Portanto, a culpa é de São Pedro, que mandou chuva acima dos 40mm previamente combinados. E os prejuízos ficaram para a população. Mas a Secretaria de Obras recomenda que quem se sentir prejudicado deve buscar seus direitos na Justiça. “A situação das pessoas afetadas já é um processo jurídico. Em tese, elas devem recorrer ao poder Judiciário contra o Governo do Distrito Federal pedindo reparação. Sugiro que faça contato com algum jurista para mais informações”, diz a mesma nota.
Sofrimento dentro de casa
A situação em Vicente Pires ficou caótica naquele dia. O sofrimento chegou dentro das casas invadidas pelas águas. Os moradores não tinham como dar vazão ao aguaceiro. Alguns muros foram derrubados pela força do temporal e teve gente que fez buracos nas paredes para a água escorrer.
A orientação da Secretaria de Obras para que as pessoas buscassem seus direitos na Justiça só aumentou o desespero de Degmar Machado Aguiar, 58 anos. Moradora da Rua 17, ela teve a casa invadida pelo aguaceiro, que estragou eletrodoméstico, como televisão e geladeira, e outros móveis da residência: sofá e mesa. “Tenho de procurar um lugar seguro para morar. Aqui não vai ter jeito mesmo”, lamentou.
Ibaneis monta força-tarefa
Desde o início do governo, Ibaneis Rocha (MDB) promete que resolverá o problema das inundações em Vicente Pires até o fim de sua gestão. O governador chegou a montar uma força-tarefa composta por vários órgãos do GDF, que se instalaram na cidade. Diuturnamente, se vê caminhões, tratores, pás mecânicas e homens de capacete nas ruas.
Nesses pouco mais de três anos, Ibaneis investiu R$300 milhões nas obras de asfaltamento e drenagem – os técnicos diagnosticaram que o motivo de o asfalto esfarelar durante as chuvas é a falta de escoamento pelas redes de águas pluviais.
Então, a Secretaria de Obras e o Departamento de Estradas de Rodagem (DER) construiriam 22 lagoas de contenção para captar a água da chuva e lançar no córrego Vicente Pires. Além disso, haveria o alargamento da rede de águas pluviais.
Engenharia não passou no teste
Mas a engenharia não passou no primeiro teste mais próximo da antiga realidade de Vicente Pires, quando as torrentes de água abriam crateras nas ruas. E foi pelo ralo abaixo, entupindo a encanação e transbordando para avenidas e residências, fazendo os moradores reviverem seus piores dias.
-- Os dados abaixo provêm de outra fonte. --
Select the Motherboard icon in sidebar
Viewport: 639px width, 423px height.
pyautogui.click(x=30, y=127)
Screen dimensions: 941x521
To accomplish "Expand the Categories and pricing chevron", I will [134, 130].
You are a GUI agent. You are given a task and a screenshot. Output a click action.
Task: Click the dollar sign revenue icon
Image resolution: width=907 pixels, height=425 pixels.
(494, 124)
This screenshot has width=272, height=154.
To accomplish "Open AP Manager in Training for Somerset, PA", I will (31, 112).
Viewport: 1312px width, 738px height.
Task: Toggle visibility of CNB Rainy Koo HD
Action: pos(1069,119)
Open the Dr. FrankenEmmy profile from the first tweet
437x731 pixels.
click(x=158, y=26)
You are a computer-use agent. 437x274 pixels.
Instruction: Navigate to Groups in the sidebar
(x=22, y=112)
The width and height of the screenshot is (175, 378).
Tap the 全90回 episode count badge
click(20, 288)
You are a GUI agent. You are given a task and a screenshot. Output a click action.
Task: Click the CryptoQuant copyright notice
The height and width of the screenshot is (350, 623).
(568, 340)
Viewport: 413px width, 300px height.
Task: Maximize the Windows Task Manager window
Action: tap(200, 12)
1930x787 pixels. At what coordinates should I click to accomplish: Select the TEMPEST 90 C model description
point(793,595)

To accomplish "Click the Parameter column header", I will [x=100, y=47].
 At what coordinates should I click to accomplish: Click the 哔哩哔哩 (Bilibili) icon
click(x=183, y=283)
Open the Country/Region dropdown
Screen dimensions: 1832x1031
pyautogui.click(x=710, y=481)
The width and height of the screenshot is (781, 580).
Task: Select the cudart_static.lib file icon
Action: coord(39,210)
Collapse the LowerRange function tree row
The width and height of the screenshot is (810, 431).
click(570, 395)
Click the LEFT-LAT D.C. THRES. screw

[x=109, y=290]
Na Rua 3, o asfalto novinho em folha, que demorou anos para ser feito, cedeu em poucas horas de chuva. O trecho de 35 metros danificado estava do mesmo jeito até quarta-feira (16/3), quando a reportagem foi ao local. Havia apenas sinalização vertical desviando o trânsito. “Isso aqui vai ficar assim até quando? Sei lá. A obra do governo nunca se sabe quando vai terminar”, desabafa Bruno Júnior, 26, morador da localidade.
Casas interditadas
Segundo a Defesa Civil, foram atingidas 17 residências. Desse total, seis tiveram consequências mais graves. Três acabaram interditadas parcialmente e outras três foram notificadas em relação a instalação do muro de divisa, que impede a entrada de água.
Março ainda não acabou. E a ameaça de novas chuvas é constante. Só resta ao morador de Vicente Pires rezar a São Pedro e pedir que o Santo não exceda o volume de 40mm, compatível com a capacidade da rede pluvial da Região Administrativa.